Diduga, mereka menggunakan modus kecurangan dengan cara membuat banyak akun anonim. Tujuannya, agar akses mereka lebih cepat daripada konsumen lain. Tindakan curang ini diduga dilakukan para karyawan Tokopedia berkolaborasi-kelindan dengan seorang Software Engineer.

Akibat seorang Software Engineer itu melanggar kode etik profesinya, maka ribuan bahkan jutaan konsumen Tokopedia dirugikan. Tidak hanya itu, Tokopedia sendiri juga dirugikan nama baiknya.

Menanggapi kasus yang heboh tahun 2018 lalu itu, ahli digital forensik, Ruby Alamsyah menganalisis, setidaknya ada dua metode yang dapat digunakan untuk melakukan fraud saat flash sale berlangsung.

Kemungkinan pertama, Ruby menduga pelaku membuat banyak akun anonim atau mendesain agar aksesnya lebih cepat daripada konsumen yang lain. Itu bisa diatur-atur. Logikanya mereka bisa lebih cepat ke server, sehingga sangat memungkinkan untuk akun-akun anonim ini mengakses flash sale daripada konsumen.

Kemungkinan kedua, pelaku diduga membuat access list menuju IP addres yang dikehendaki. Access list ini memungkinkan hanya akun dengan server tertentu yang bisa menembus sistem Tokopedia, sedangkan IP para konsumen lain yang tidak tercantum pada daftar akan terblokir. Dengan dalih sistem yang ramai sekali, maka akan terkesan wajar apabila orang susah mengaksesnya. Padahal memang hanya kalangan tertentu saja yang bisa mengakses.

Belajar dari kasus di atas, dalam melaksanakan kegiatannya, seorang Software Engineer memang harus patuh pada kode etik profesinya sebagai insan IT. Karena menjadi seorang Software Engineer tidak hanya melulu tentang coding atau sistem program saja. Tapi juga harus mampu memberikan dampak positif bagi lingkungan sekitar.

Mengapa harus patuh pada kode etik atau etika profesi sih?

Karena etika profesional atau kode etik profesi adalah acuan perilaku yang harus dipatuhi oleh seorang profesional. Etika adalah refleksi dari apa yang disebut dengan "self-control". Karena segala sesuatunya dibuat dan diterapkan dari dan untuk kepentingan kelompok profesi itu sendiri.

Oleh karena itu dapatlah disimpulkan bahwa sebuah profesi hanya dapat memperoleh kepercayaan dari masyarakat, bilamana dalam diri para profesionalnya ada kesadaran kuat untuk mengindahkan kode etiknya. Ini berlaku untuk semua profesi, termasuk para insan IT.
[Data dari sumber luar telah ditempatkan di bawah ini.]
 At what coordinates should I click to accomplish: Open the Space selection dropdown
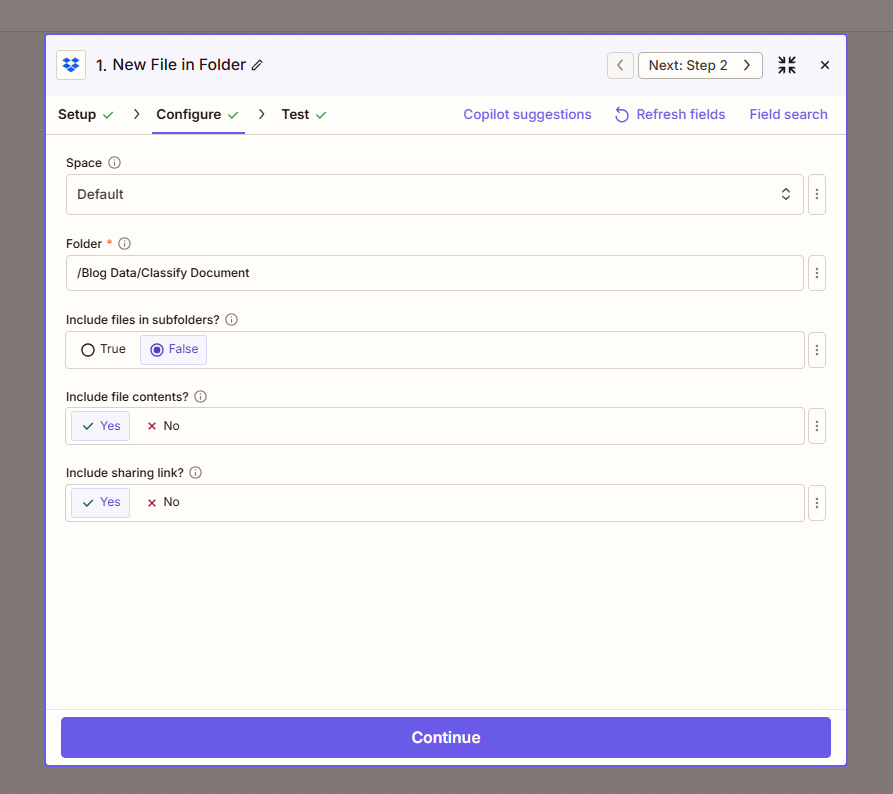[430, 193]
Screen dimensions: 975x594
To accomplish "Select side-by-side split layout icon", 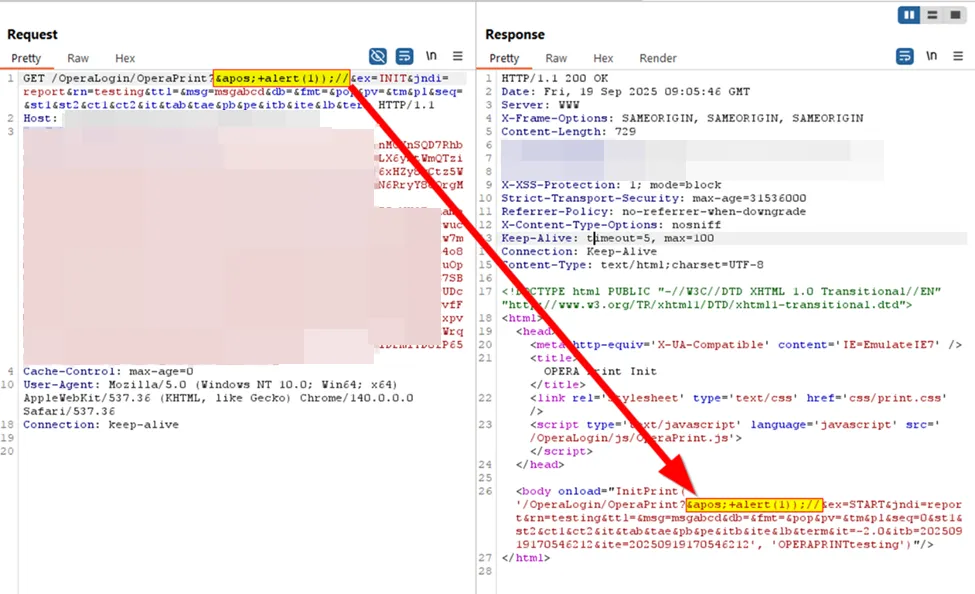I will coord(910,15).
Etika profesi pada hakikatnya adalah kesanggupan untuk secara seksama berupaya memenuhi kebutuhan pelayanan profesional dengan kesungguhan, kecermatan dan keseksamaan mengupayakan pengerahan keahlian dan kemahiran berkeilmuan dalam rangka pelaksanaan kewajiban masyarakat sebagai keseluruhan terhadap para warga masyarakat yang membutuhkannya.

Diantara lembaga yang mengerluarkan kode etik bagi insan IT itu adalah organisasi internasional perkumpulan para profesional komputasi yakni Association for Computing Machinery (ACM).
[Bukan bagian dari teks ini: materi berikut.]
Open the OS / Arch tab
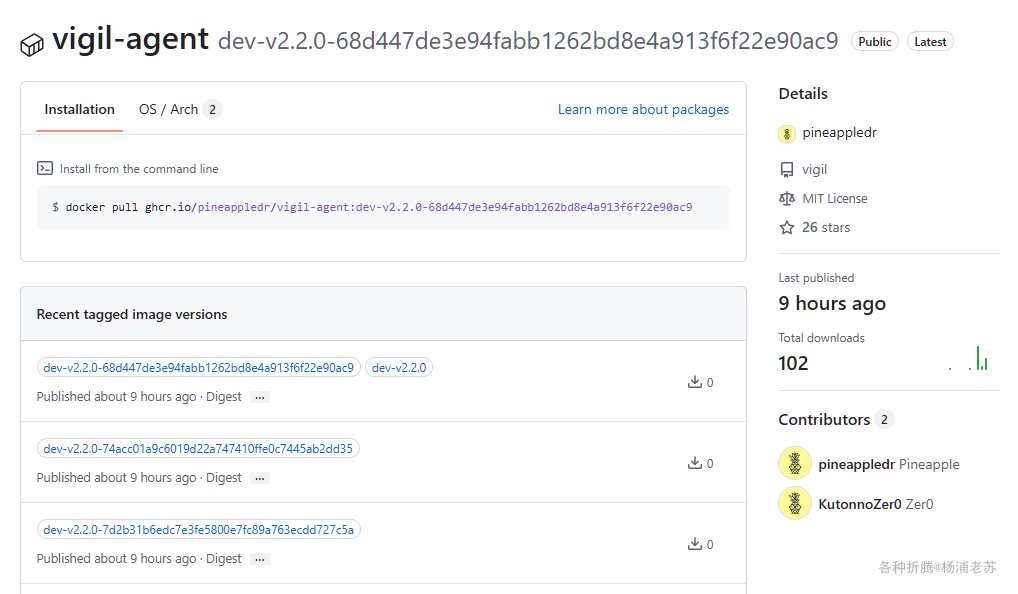 [x=169, y=110]
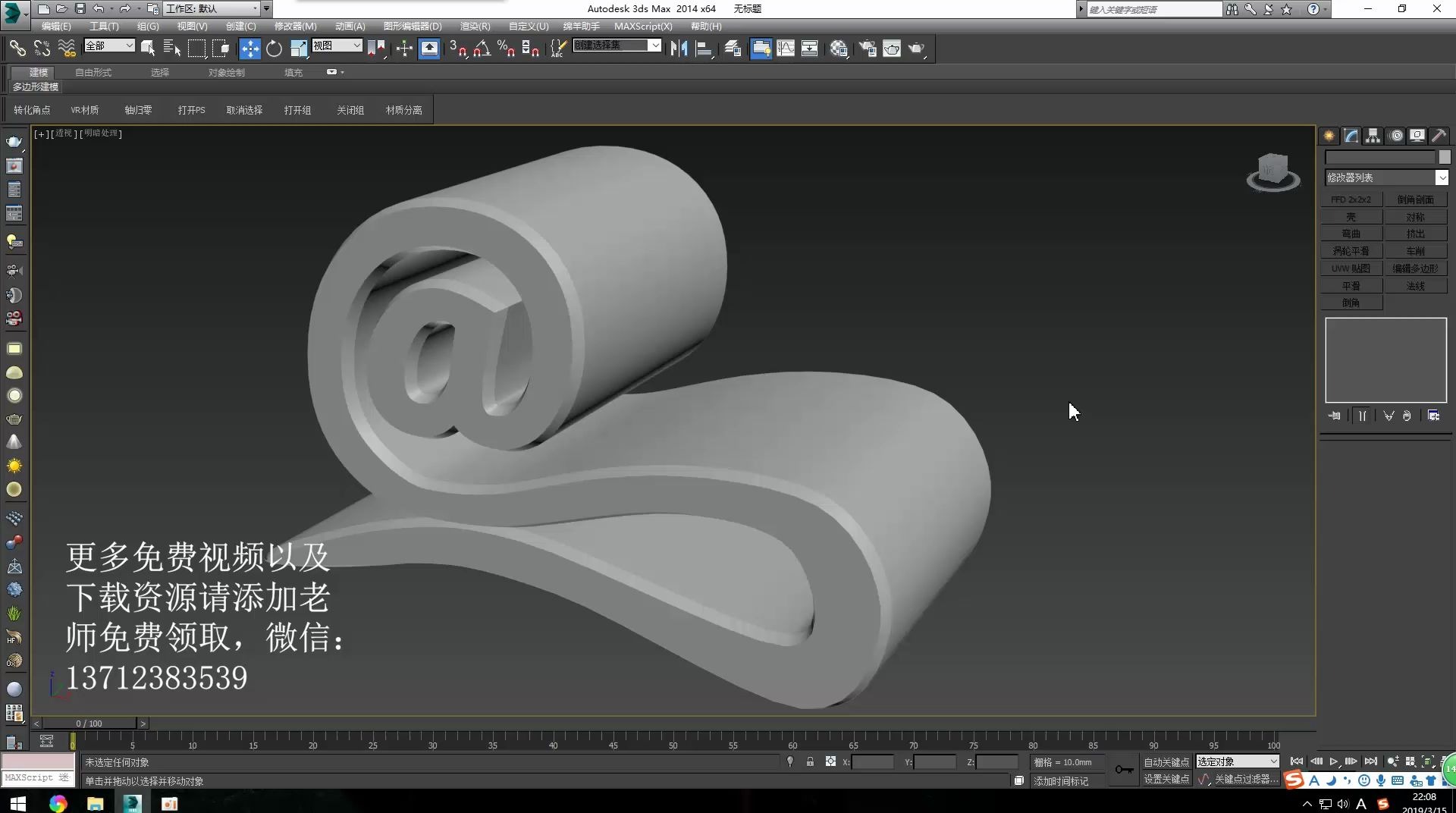Viewport: 1456px width, 813px height.
Task: Open the Utilities panel (hammer icon)
Action: 1439,135
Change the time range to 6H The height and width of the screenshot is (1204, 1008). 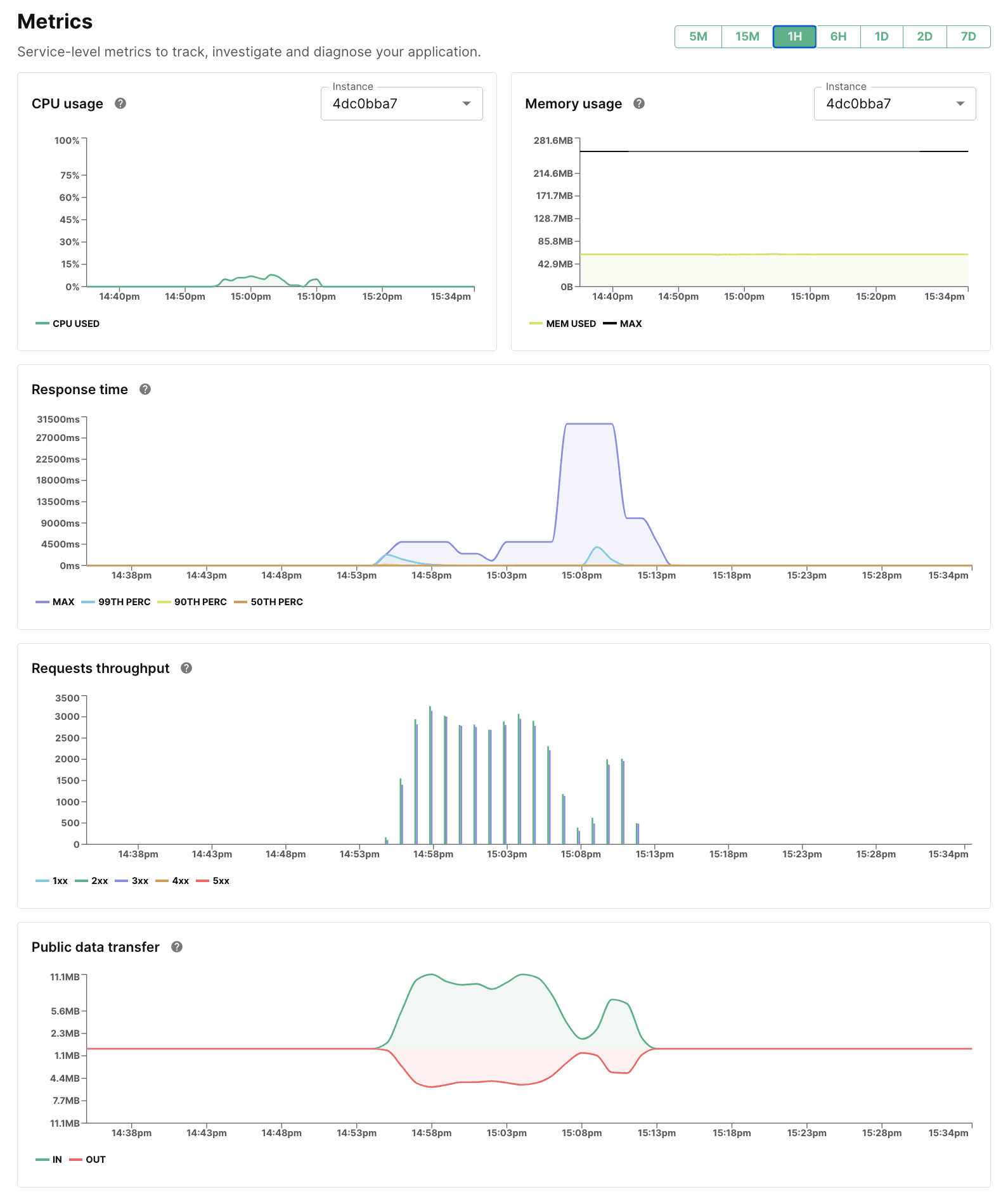(838, 37)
Tujuan etika profesi yang dikeluarkan oleh ACM itu adalah agar seorang Software Engineer mempertimbangkan apakah hasil karya mereka itu menghargai keberagaman, digunakan dengan cara yang bertanggung jawab secara sosial, memenuhi kebutuhan sosial, dan dapat diakses secara luas.

Kemudian, kode etik itu juga dimaksudkan untuk menghindari bahaya dan meminimalkan kemungkinan merugikan orang lain secara tidak langsung atau tidak sengaja. Contohnya, anda seorang Software Engineer yang membuat sistem, maka harus mengetahui dan melaporkan resiko-resiko apa saja yang dapat menyebabkan kehilangan informasi atau sumber daya, dan itu berbahaya untuk pengguna, masyarakat, atau pekerja. Untuk itu Software Engineer wajib mengetahui langkah-langkah menangani resiko tersebut sesuai dengan standar yang ada.

Selanjutnya, kode etik yang dikeluarkan oleh ACM adalah itu adakah jujur dan terpercaya. Seorang Software Engineer harus transparan dalam memberikan pengungkapan penuh tentang semua kemampuan sistem terkait, keterbatasan sistem, dan potensi masalah kepada pihak yang tepat.

Software Engineer tidak diperkenankan untuk memalsukan data, menawarkan data tanpa sepengetahuan pihak yang terkait. Para Software Engineer harus jujur tentang kualifikasi mereka, dan tentang segala keterbatasan dalam kompetensi mereka untuk menyelesaikan tugas.

Bersikap adil dalam mengambil tindakan dan tidak melakukan diskriminasi. Seorang Software Engineer juga harus menjunjung tinggi nilai-nilai SARA (Suku, Agama, Ras dan Antar Golongan), kesetaraan, toleransi, rasa hormat terhadap orang lain, dan keadilan agar di setiap proses pengambilan keputusan kompleks sekalipun Software Engineer tetap dapat menyediakan jalan untuk memperbaiki keluhan dari pihak terkait.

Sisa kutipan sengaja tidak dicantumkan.